MMNTM logo
Return to Index
agent-engineering

The Architect's Guide to Engineering Claude Code Skills

A comprehensive manual for process engineering, context economics, and agent specialization. Learn how to transform Claude Code from a generalist into a specialized agent through modular skills.

MMNTM Team
8 min read
#claude-code#agent-engineering#prompt-engineering#skills#workflows

Introduction: The Shift from Prompting to Engineering

Out of the box, Claude Code is a high-competence generalist. It can write Python, debug JavaScript, and draft emails. However, enterprise workflows require specialists: a Senior Architect who knows your legacy stack, a Compliance Officer who knows GDPR by heart, or a Product Owner who adheres to strict prioritization.

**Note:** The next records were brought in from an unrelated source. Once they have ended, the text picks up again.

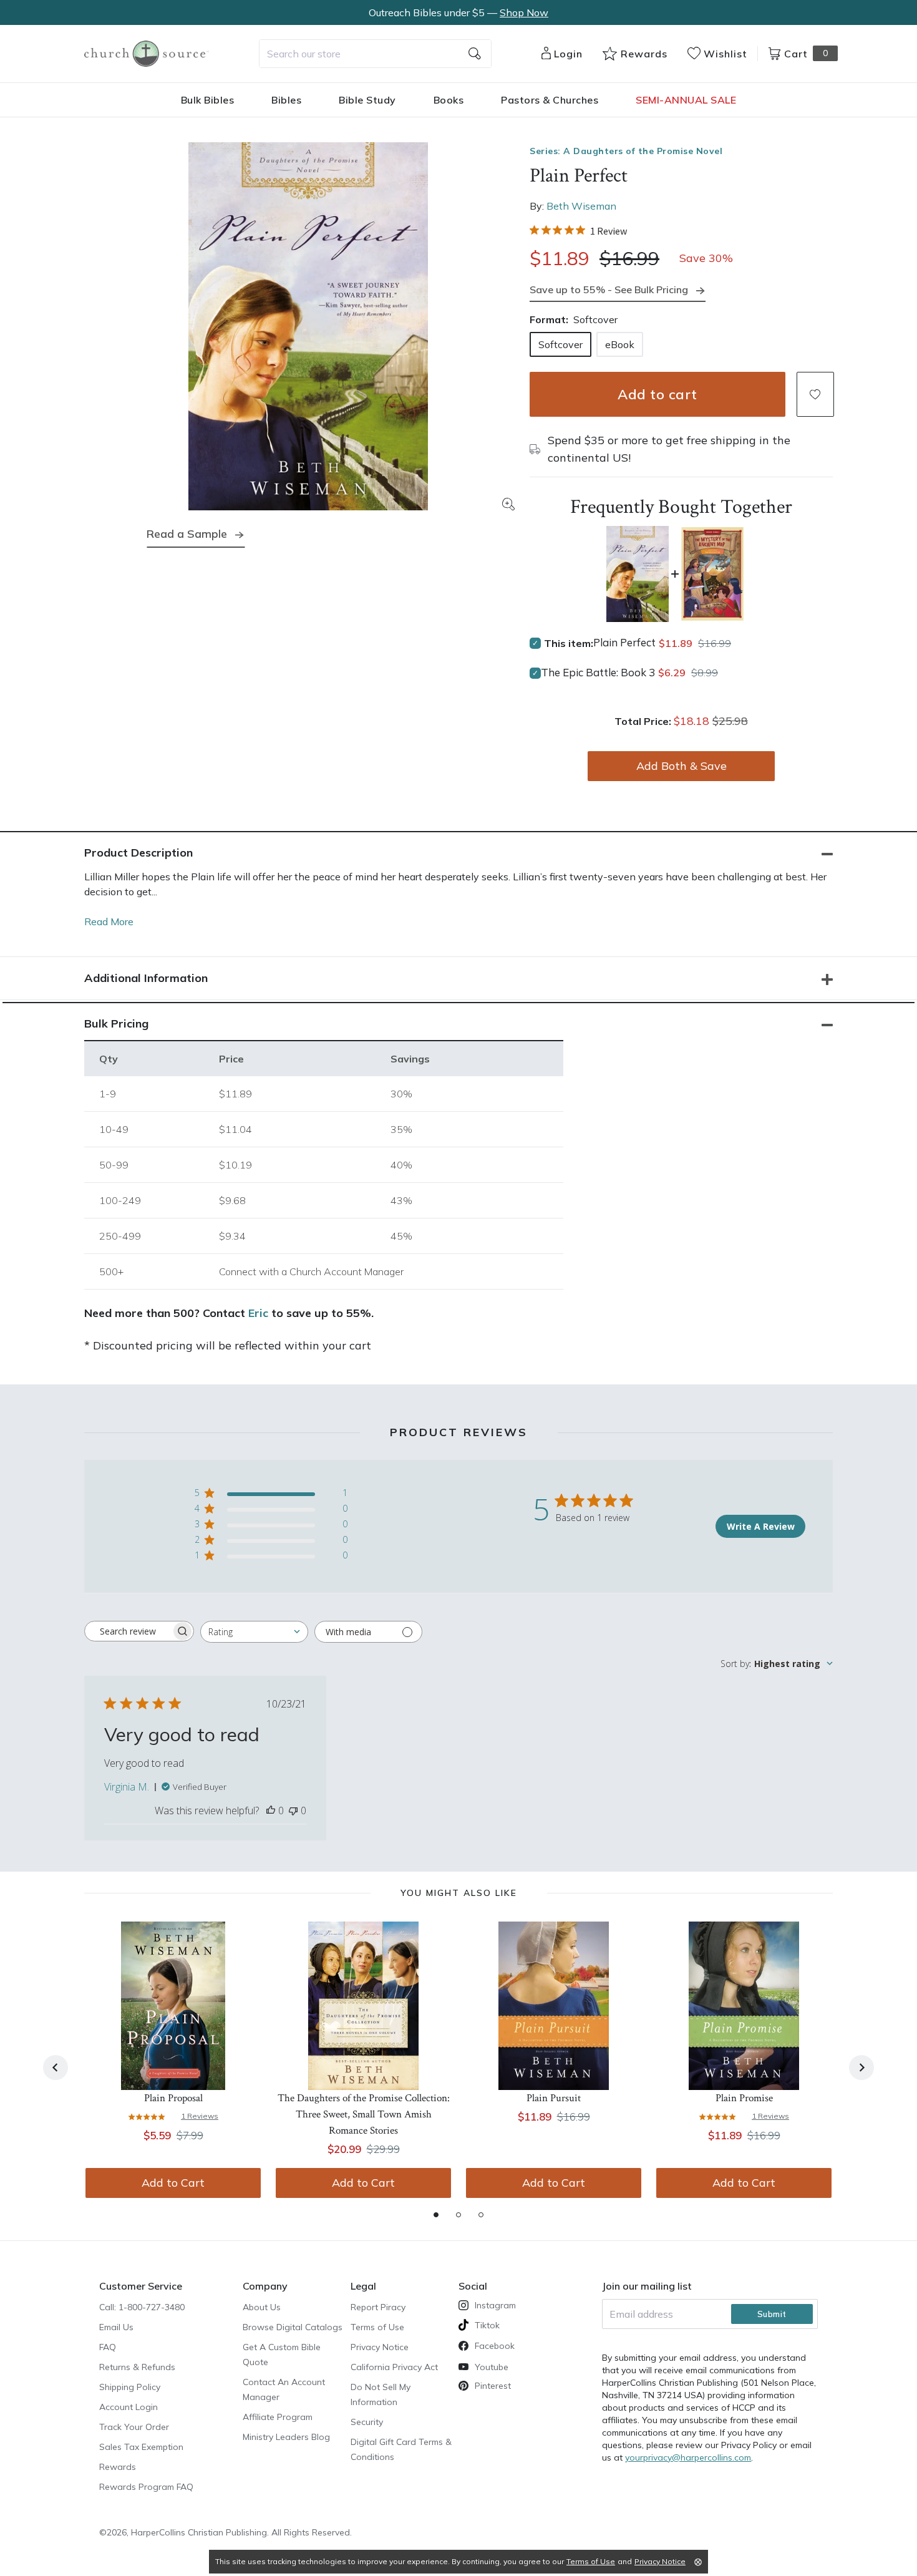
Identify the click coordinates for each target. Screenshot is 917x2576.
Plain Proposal (173, 2098)
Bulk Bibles (208, 100)
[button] (815, 394)
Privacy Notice (380, 2347)
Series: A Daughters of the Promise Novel (626, 151)
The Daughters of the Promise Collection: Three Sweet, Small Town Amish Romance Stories (364, 2114)
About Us (262, 2307)
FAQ (107, 2347)
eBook (619, 344)
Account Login (128, 2407)
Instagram (495, 2305)
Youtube (491, 2367)
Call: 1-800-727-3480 (142, 2307)
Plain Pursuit (553, 2098)
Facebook (495, 2345)
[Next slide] (861, 2067)
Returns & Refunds (137, 2367)
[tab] (436, 2214)
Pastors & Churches (549, 100)
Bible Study (367, 100)
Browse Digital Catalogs (292, 2327)
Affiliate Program (278, 2417)
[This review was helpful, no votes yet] (270, 1810)
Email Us (116, 2327)
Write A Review (761, 1526)
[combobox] (375, 53)
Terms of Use (377, 2327)
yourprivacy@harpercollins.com (688, 2457)
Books (449, 100)
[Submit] (474, 53)
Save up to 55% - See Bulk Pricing (609, 289)
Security (367, 2422)
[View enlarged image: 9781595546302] (308, 326)
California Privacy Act (394, 2367)
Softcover (560, 344)
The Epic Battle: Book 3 (598, 672)
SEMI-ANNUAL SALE (686, 100)
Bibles (286, 100)
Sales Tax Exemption (141, 2446)
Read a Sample (187, 534)
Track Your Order (134, 2427)
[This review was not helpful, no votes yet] (293, 1810)
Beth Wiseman (581, 206)
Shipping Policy (129, 2387)
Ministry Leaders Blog (286, 2436)
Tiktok (487, 2325)
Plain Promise (744, 2098)
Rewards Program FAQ (146, 2486)
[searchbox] (128, 1631)
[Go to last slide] (55, 2067)
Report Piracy (378, 2307)
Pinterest (493, 2385)
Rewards (117, 2466)
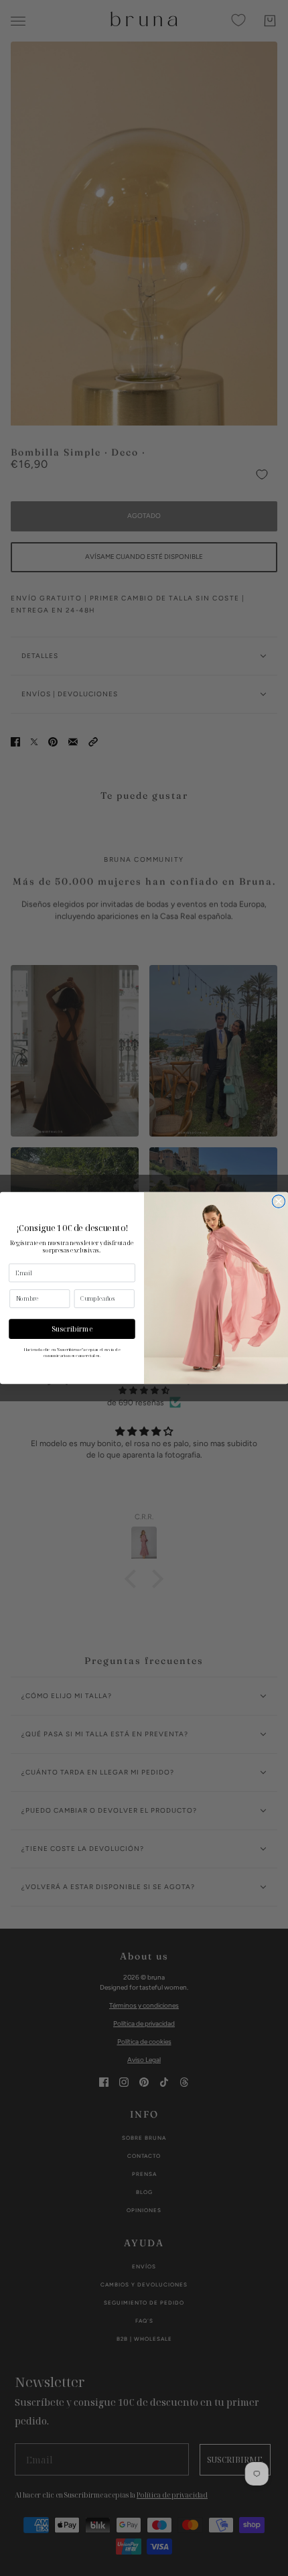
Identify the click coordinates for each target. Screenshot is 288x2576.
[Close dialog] (278, 1201)
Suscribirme (72, 1329)
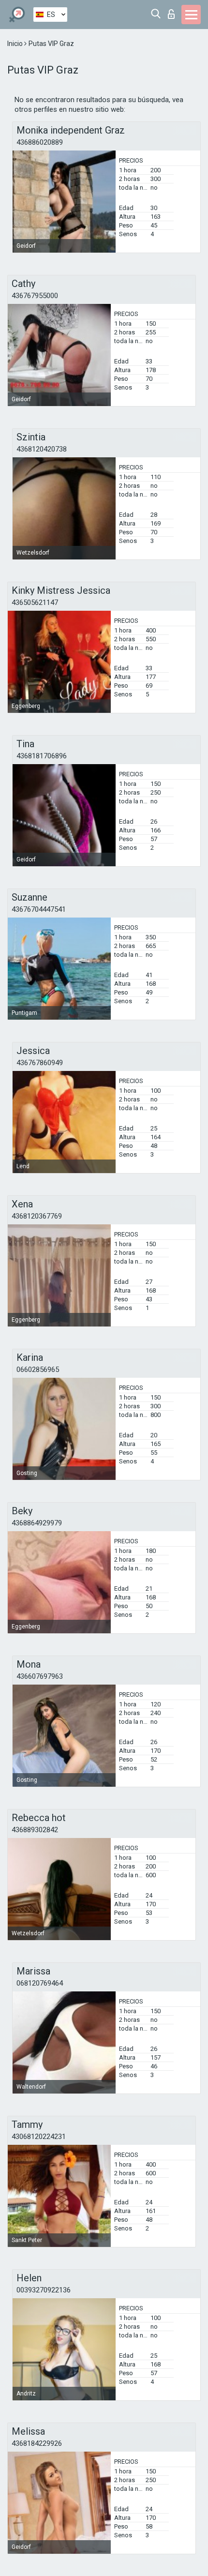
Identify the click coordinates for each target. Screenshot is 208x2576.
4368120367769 (37, 1216)
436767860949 (39, 1062)
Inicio (15, 43)
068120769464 (39, 1983)
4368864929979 (37, 1523)
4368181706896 (41, 756)
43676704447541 (39, 909)
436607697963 (39, 1676)
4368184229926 (37, 2443)
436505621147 (35, 602)
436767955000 (35, 295)
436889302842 (35, 1829)
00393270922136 (43, 2290)
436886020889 (39, 142)
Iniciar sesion (173, 11)
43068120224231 (39, 2136)
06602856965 (37, 1369)
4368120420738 (41, 449)
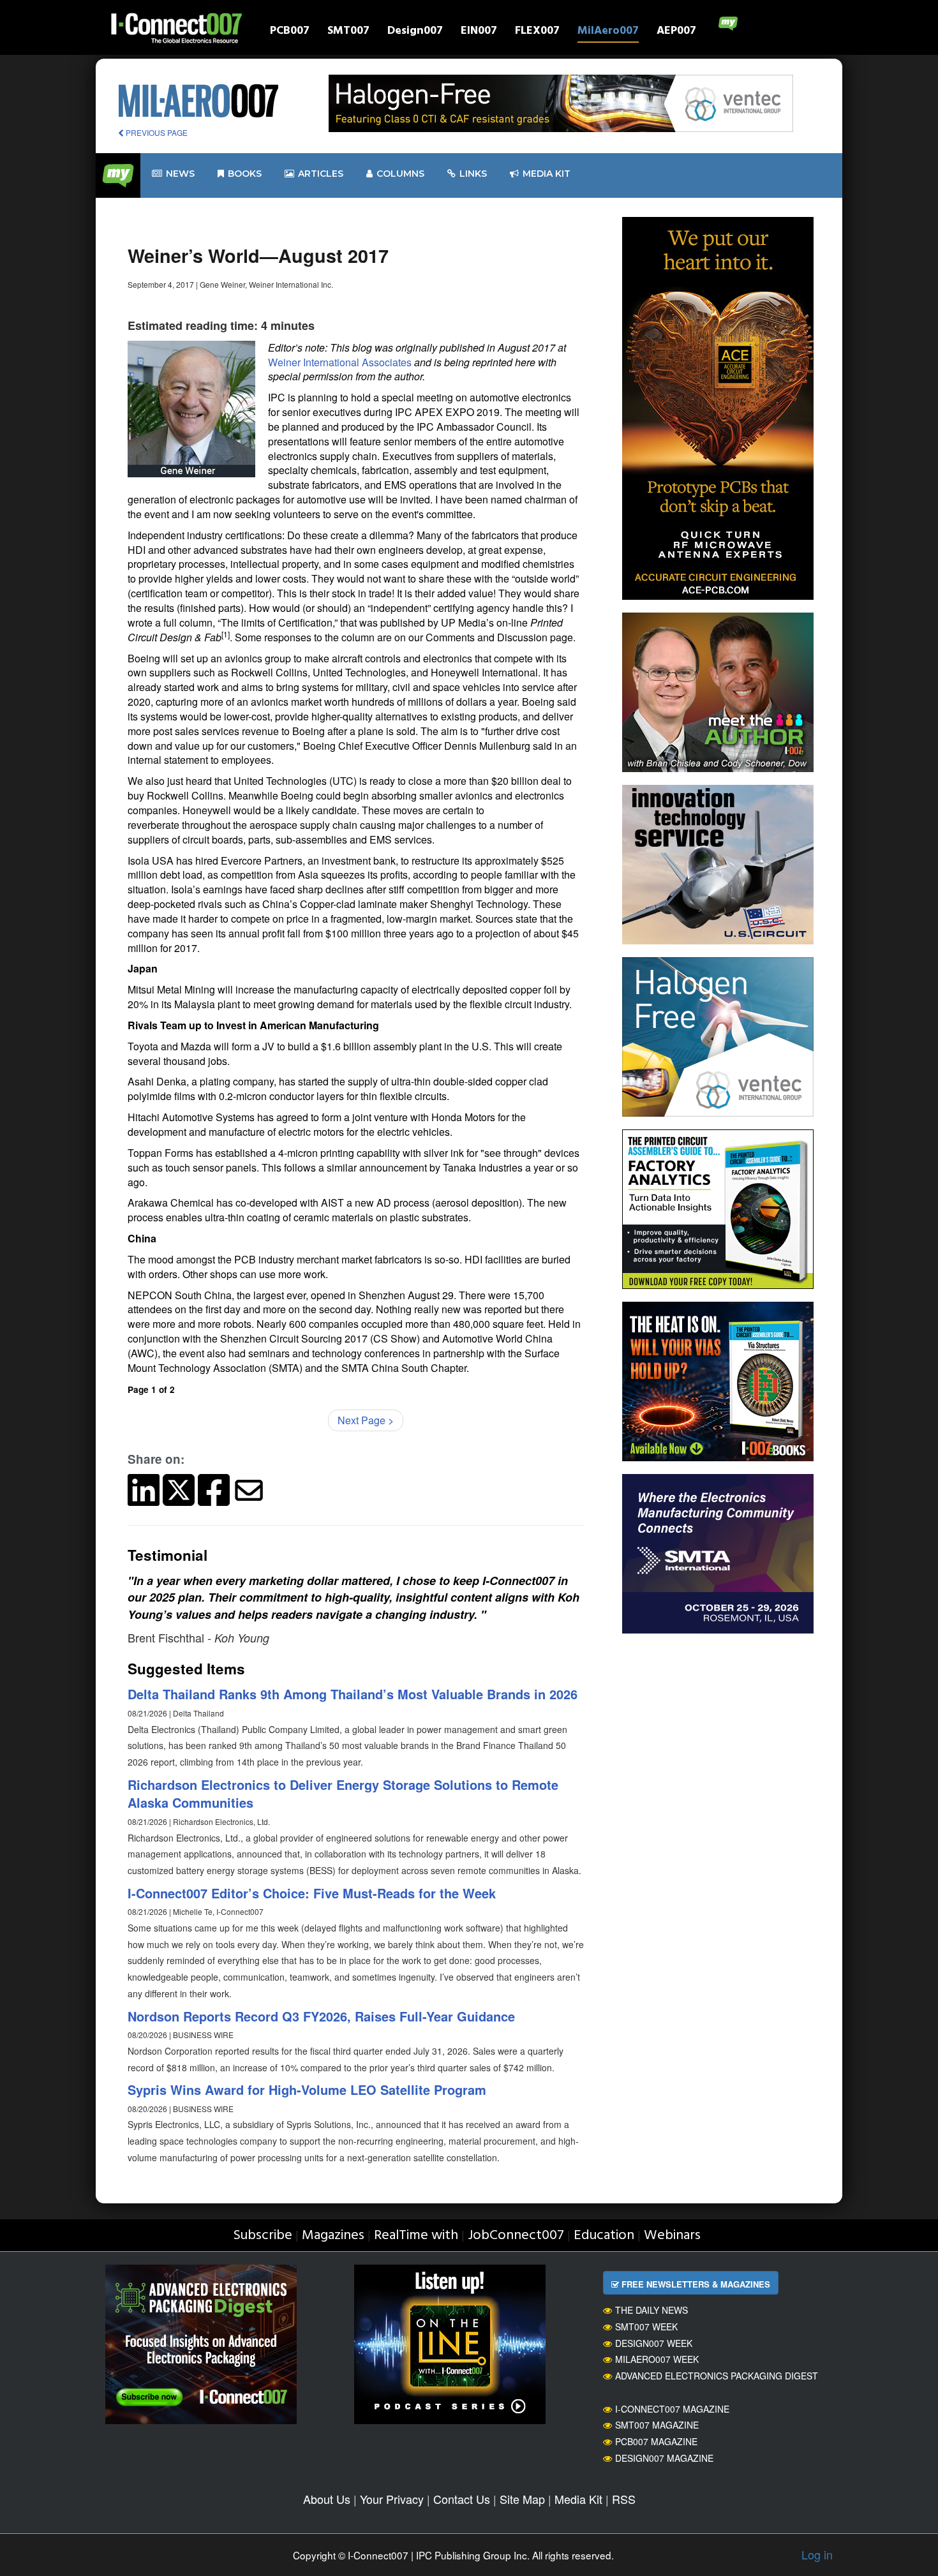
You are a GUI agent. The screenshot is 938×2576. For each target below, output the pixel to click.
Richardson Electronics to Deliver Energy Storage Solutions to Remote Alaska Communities (343, 1793)
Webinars (672, 2235)
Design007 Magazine (664, 2458)
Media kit (546, 173)
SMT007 (348, 32)
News (180, 173)
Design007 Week (653, 2343)
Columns (400, 173)
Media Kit (578, 2498)
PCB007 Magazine (656, 2441)
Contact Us (461, 2498)
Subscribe (262, 2235)
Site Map (522, 2498)
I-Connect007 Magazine (672, 2408)
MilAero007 (608, 32)
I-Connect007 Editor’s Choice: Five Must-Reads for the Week (312, 1893)
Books (245, 173)
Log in (817, 2554)
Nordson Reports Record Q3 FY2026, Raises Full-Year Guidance (321, 2016)
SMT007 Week (646, 2326)
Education (604, 2235)
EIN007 (479, 32)
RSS (624, 2498)
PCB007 (289, 32)
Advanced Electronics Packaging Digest (716, 2375)
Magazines (333, 2235)
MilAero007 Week (657, 2359)
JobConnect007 (516, 2235)
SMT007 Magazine (657, 2424)
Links (473, 173)
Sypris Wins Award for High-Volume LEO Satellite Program (307, 2089)
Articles (320, 173)
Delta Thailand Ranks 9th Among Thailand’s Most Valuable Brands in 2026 (352, 1694)
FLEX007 (537, 32)
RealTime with (416, 2235)
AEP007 (676, 32)
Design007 (415, 32)
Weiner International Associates (340, 362)
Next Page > (366, 1420)
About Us (326, 2498)
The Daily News (651, 2310)
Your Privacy (392, 2498)
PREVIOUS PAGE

Skills are the mechanism that transforms Claude from a generic assistant into a specialized agent. They are modular "onboarding packets" containing procedural knowledge, approved workflows, and custom tools.

Scope: This guide assumes familiarity with the basic mechanics of Claude Code. It focuses on architectural patterns for production-grade agent behaviors. For essential workflows and context management fundamentals, see The Claude Code Superuser Guide.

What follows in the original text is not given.